_Extract to read:_
+++

When I speak with people who fear marriage—especially after watching relationships around them fail—I begin by acknowledging that their fear is understandable. What we see modeled shapes what we expect. If brokenness, instability, or repeated divorce has been the dominant picture, it is natural to question whether marriage is worth the risk. I grew up watching my parents go through profound hardship, yet they stayed together. That example is foundational to why I believe in marriage as I do. Ruth Bell Graham once remarked, half in jest, “Divorce, never; murder, maybe,” underscoring her conviction that marriage, like faith, is a lifelong covenant. That same conviction marked my parents’ marriage, and it is the conviction that shapes my own—one that I fully expect will end only when one of us goes home to be with the Lord.

+++

_Information supplied:_
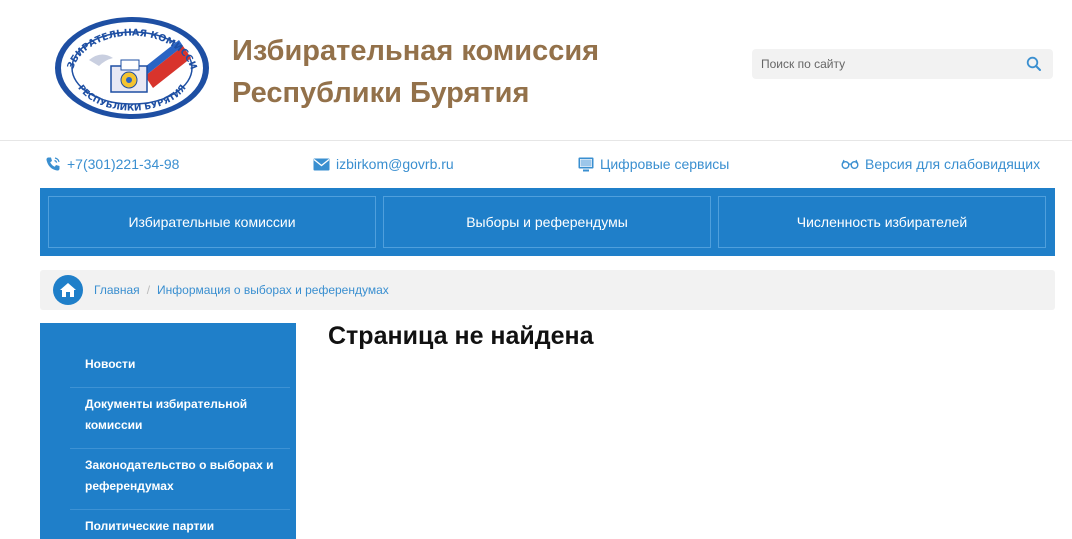 The width and height of the screenshot is (1072, 539). I want to click on nav-item-label: Выборы и референдумы, so click(547, 222).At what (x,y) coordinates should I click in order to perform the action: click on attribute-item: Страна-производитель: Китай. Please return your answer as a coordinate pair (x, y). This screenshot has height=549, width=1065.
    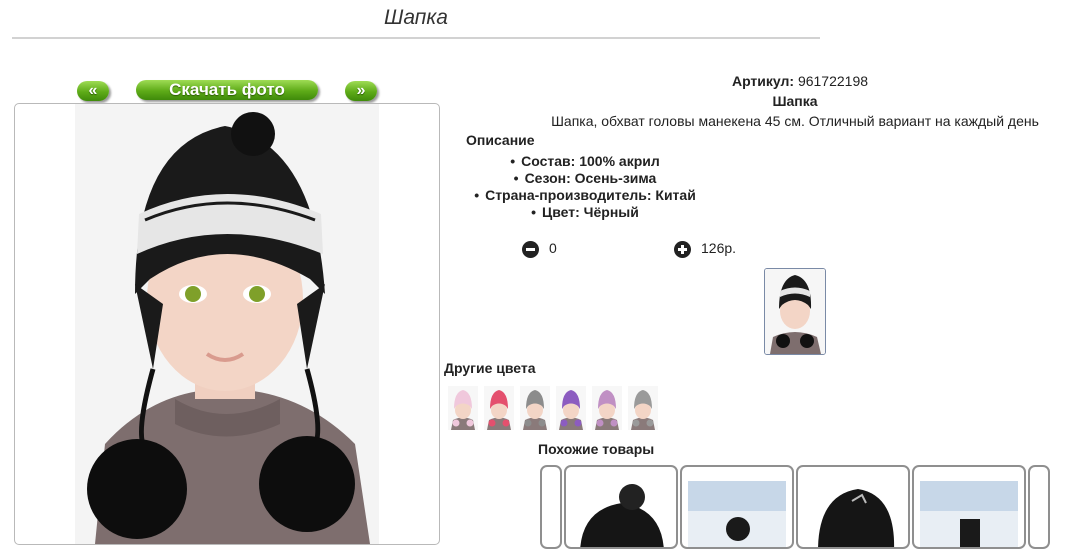
    Looking at the image, I should click on (585, 196).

+++

_Exercise requirements:_ Please reproduce the passage on fearing marriage word for word, from start to finish. None of the lines above are needed here.

_Response to the task:_
When I speak with people who fear marriage—especially after watching relationships around them fail—I begin by acknowledging that their fear is understandable. What we see modeled shapes what we expect. If brokenness, instability, or repeated divorce has been the dominant picture, it is natural to question whether marriage is worth the risk. I grew up watching my parents go through profound hardship, yet they stayed together. That example is foundational to why I believe in marriage as I do. Ruth Bell Graham once remarked, half in jest, “Divorce, never; murder, maybe,” underscoring her conviction that marriage, like faith, is a lifelong covenant. That same conviction marked my parents’ marriage, and it is the conviction that shapes my own—one that I fully expect will end only when one of us goes home to be with the Lord.